The conference then adjourned to the Presbyterian chapel, where the ladies of Fairhaven served dinner. In the afternoon they returned to the courthouse, where the ministers each gave a ten-minute sermon. Rev. Alfred Ellsworth Wright, son of farmer Justus W. Wright of Rich’s Corners, who was supplying the Fairhaven church, stated that some could only be Baptists, or Methodists, and others could only be Universalists.[13] Rev. George W. Powell, of Lockport, gave the closing sermon, saying the difference between the Universalists and other denominations was a little word of four letters - LOVE.[14]

On Thursday morning the business committee presented a temporary organization of the Pullman Church Memorial Society of Albion. The society adopted their report and elected seven trustees (including Charles Danolds) and clerk Frank E. Kittredge. One hundred people joined the new society and pledged $25 a week to fund weekly services at the courthouse. George Pullman was notified of the gratifying outcome of the conference, and the society got right to business - Rev. A.E. Wright preached the first sermon on July 26.

The church was formally organized under New York State law at a meeting at the courthouse on Tuesday, August 18, 1891. The organizational committee presented the by-laws and a list of officers. The official name of the church became the Pullman Memorial Universalist Church of Albion. The number of trustees increased to nine; Frank Kittredge remained as clerk.[9]

Raising Funds[edit]

To ensure matching funds and in-kind donations to the church he was endowing, George Pullman informed the Albion Universalists that his gift depended on the society raising $5,000.00 as a Guarantee Fund. The fund would show that they were serious about their new church and would have the money to maintain the new building once it was built.[15] On the motion of Charles Danolds, the moderator of the organizational meeting appointed ten church members - men and women, lawyers, well-to-do farmers, and entrepreneurs - as a soliciting committee to raise the required money.

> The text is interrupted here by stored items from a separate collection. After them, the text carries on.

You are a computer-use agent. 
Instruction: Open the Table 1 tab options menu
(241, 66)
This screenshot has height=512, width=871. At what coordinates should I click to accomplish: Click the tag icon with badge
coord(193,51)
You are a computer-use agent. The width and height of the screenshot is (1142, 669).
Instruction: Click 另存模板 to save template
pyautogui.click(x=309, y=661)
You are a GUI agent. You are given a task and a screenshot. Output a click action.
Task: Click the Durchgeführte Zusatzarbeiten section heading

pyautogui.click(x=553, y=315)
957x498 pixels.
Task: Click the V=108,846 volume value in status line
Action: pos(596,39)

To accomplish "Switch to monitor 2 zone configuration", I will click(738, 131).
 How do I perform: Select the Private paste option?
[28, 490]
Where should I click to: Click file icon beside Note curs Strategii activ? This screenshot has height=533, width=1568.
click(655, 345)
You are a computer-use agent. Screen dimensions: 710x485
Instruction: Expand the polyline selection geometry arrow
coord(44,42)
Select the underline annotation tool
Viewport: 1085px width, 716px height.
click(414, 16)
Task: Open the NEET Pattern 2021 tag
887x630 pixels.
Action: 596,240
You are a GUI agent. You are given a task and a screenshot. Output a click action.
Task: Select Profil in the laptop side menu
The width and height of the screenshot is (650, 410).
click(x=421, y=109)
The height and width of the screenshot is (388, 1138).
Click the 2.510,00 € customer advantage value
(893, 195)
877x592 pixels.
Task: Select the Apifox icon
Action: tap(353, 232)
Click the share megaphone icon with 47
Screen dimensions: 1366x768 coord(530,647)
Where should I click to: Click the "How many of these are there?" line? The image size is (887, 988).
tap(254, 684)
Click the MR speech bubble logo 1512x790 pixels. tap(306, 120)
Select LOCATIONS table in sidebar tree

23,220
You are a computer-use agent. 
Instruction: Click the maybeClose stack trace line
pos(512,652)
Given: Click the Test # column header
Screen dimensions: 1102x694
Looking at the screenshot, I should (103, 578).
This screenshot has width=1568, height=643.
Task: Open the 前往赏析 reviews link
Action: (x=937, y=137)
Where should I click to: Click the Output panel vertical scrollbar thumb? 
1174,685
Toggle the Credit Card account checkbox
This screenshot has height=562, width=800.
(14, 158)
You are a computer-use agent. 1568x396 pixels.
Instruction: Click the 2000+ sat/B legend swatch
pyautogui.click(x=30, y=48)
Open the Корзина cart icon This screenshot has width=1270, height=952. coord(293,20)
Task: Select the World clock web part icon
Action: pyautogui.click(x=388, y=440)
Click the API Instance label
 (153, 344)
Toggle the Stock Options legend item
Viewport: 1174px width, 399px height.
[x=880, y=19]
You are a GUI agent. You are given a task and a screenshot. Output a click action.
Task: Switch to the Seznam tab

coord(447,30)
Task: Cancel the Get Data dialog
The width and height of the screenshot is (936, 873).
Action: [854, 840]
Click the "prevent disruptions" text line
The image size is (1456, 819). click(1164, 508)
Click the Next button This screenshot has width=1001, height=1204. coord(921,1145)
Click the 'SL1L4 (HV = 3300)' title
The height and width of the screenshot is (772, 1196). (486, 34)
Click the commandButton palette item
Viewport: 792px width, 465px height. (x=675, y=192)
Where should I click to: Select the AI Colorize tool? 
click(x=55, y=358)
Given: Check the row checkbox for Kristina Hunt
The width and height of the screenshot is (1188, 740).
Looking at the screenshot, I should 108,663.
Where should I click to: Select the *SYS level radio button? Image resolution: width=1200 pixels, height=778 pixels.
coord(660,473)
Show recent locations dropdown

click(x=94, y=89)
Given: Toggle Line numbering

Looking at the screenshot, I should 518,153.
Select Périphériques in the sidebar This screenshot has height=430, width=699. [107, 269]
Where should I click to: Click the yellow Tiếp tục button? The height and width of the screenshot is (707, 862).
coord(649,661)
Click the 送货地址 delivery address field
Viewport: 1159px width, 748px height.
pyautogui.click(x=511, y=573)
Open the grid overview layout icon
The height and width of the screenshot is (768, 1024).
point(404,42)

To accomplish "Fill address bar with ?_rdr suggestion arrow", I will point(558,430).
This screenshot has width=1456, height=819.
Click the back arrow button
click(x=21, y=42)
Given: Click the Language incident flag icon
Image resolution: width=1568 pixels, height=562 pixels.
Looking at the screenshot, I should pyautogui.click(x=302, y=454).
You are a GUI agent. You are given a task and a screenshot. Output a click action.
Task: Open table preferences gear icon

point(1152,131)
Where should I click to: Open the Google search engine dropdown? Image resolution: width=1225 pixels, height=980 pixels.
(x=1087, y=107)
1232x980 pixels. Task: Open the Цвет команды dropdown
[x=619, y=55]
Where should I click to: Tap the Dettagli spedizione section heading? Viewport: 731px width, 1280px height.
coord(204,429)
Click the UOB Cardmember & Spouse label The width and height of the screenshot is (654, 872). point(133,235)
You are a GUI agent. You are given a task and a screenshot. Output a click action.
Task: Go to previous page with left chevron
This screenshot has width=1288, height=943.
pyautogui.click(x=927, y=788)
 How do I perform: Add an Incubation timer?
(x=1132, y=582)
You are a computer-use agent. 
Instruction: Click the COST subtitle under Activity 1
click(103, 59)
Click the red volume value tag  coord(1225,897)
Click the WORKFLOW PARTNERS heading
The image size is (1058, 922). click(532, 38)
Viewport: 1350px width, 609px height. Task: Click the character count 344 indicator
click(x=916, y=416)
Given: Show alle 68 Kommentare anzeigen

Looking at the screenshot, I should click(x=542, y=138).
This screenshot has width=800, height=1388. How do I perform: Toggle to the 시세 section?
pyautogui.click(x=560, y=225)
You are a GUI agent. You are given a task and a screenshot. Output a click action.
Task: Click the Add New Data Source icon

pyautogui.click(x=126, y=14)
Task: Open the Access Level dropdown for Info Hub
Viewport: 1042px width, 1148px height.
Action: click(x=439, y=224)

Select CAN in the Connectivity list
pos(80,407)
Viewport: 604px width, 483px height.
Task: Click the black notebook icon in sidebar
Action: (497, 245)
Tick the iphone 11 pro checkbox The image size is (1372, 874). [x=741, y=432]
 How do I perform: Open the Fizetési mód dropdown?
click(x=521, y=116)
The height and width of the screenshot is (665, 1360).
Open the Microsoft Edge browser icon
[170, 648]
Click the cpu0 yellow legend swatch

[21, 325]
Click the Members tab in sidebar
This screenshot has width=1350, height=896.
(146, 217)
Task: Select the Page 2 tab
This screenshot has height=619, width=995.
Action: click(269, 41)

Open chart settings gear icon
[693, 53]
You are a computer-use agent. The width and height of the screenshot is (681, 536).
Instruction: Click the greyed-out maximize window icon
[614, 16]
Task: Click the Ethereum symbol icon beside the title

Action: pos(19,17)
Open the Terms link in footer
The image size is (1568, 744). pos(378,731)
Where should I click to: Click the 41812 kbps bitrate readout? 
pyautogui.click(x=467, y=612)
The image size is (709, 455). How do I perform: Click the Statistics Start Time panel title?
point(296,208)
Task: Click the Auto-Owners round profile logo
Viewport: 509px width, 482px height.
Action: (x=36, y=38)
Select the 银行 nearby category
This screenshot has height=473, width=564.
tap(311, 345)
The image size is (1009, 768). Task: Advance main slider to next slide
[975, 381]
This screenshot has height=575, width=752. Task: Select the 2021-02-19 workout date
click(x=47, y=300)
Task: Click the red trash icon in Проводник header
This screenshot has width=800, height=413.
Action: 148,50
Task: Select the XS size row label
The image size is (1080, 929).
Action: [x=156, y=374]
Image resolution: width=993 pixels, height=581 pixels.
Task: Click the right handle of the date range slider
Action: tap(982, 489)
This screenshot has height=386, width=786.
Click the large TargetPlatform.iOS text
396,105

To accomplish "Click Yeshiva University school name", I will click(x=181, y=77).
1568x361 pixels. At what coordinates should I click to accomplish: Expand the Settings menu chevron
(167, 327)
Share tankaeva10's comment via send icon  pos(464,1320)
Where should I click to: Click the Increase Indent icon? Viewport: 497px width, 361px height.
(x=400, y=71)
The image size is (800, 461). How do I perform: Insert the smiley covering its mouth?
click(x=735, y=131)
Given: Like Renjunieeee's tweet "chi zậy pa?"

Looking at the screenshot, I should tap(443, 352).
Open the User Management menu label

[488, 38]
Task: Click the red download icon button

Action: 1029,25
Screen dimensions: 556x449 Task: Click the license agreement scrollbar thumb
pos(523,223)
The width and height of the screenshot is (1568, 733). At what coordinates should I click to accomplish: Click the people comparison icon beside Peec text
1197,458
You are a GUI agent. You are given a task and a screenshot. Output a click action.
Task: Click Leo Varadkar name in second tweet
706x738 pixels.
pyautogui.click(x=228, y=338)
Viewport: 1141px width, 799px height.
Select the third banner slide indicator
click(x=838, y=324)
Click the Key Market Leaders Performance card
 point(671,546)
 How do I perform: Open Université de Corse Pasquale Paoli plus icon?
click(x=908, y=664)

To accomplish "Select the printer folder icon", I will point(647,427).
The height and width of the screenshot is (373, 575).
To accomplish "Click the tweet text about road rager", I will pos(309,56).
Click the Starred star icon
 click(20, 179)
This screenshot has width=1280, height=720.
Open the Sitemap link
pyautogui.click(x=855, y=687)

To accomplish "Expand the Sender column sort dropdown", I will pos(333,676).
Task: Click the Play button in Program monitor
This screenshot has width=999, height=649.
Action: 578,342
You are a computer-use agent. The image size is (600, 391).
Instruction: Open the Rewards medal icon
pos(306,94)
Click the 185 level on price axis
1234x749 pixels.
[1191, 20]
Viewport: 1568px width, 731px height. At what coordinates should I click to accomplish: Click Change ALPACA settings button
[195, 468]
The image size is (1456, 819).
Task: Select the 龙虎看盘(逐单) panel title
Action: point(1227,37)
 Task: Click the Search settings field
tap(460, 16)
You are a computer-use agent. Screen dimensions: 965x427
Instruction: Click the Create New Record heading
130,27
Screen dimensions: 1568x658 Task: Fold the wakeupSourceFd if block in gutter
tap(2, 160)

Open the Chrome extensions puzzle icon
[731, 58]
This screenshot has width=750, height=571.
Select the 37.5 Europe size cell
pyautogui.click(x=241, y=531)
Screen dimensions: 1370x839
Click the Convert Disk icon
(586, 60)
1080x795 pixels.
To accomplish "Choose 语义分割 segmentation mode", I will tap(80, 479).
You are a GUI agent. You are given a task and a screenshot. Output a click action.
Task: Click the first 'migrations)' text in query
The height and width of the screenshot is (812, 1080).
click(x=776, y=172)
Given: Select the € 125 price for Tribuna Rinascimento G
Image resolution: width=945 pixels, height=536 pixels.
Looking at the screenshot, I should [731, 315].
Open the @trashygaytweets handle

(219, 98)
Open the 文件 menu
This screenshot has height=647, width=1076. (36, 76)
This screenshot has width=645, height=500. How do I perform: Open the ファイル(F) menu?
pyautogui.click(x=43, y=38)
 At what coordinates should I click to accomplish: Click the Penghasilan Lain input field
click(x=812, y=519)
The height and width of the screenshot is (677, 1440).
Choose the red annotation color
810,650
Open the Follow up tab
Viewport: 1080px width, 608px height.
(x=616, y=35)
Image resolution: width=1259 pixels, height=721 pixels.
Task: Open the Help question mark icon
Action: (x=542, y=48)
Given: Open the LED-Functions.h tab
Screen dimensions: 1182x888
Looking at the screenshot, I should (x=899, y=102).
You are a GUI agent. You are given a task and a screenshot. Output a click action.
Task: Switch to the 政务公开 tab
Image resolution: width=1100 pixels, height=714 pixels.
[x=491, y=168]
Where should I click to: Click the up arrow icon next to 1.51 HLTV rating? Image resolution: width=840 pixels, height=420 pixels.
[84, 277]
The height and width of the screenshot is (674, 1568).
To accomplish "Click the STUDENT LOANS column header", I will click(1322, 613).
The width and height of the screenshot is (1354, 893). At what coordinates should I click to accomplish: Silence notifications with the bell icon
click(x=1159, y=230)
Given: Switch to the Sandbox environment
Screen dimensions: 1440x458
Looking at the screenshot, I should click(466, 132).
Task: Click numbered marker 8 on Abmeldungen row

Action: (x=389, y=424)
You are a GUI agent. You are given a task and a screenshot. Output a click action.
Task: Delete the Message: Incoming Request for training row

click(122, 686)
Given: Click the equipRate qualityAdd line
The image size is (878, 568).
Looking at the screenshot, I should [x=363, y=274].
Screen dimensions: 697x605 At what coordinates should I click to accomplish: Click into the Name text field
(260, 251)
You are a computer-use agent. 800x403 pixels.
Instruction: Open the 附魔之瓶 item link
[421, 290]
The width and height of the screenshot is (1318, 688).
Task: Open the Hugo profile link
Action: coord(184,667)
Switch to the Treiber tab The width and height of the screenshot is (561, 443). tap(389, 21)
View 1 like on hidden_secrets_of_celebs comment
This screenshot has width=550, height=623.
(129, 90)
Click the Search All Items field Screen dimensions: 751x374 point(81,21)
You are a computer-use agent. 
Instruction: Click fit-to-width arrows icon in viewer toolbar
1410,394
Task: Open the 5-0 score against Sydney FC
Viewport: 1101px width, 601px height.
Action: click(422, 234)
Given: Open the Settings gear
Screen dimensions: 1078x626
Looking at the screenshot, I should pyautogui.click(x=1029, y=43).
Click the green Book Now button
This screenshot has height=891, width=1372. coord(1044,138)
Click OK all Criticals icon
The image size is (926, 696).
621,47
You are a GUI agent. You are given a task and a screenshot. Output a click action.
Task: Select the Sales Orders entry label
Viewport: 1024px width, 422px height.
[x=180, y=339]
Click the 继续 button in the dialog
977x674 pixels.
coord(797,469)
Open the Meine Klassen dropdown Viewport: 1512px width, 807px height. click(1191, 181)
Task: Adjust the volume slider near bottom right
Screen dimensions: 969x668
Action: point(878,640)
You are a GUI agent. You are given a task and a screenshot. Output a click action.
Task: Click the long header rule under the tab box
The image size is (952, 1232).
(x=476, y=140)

The Guarantee Fund committee members gathered subscriptions from loyal Universalists and held several social events. However the society did not have a regular minister to provide leadership - Rev. George W. Powell, who had a church at Lockport, preached for the new society when he could until, in April 1892, he left the ministry to go into public speaking. Thus, nine months after it had begun, fundraising for the new church was bogged down and leaderless. It was during this period that Emily Caroline Pullman died, on May 21, 1892.[16] The family came by private car to bury her in Mount Albion Cemetery next to James Lewis Pullman. Another of the Pullman family connections to Albion was gone.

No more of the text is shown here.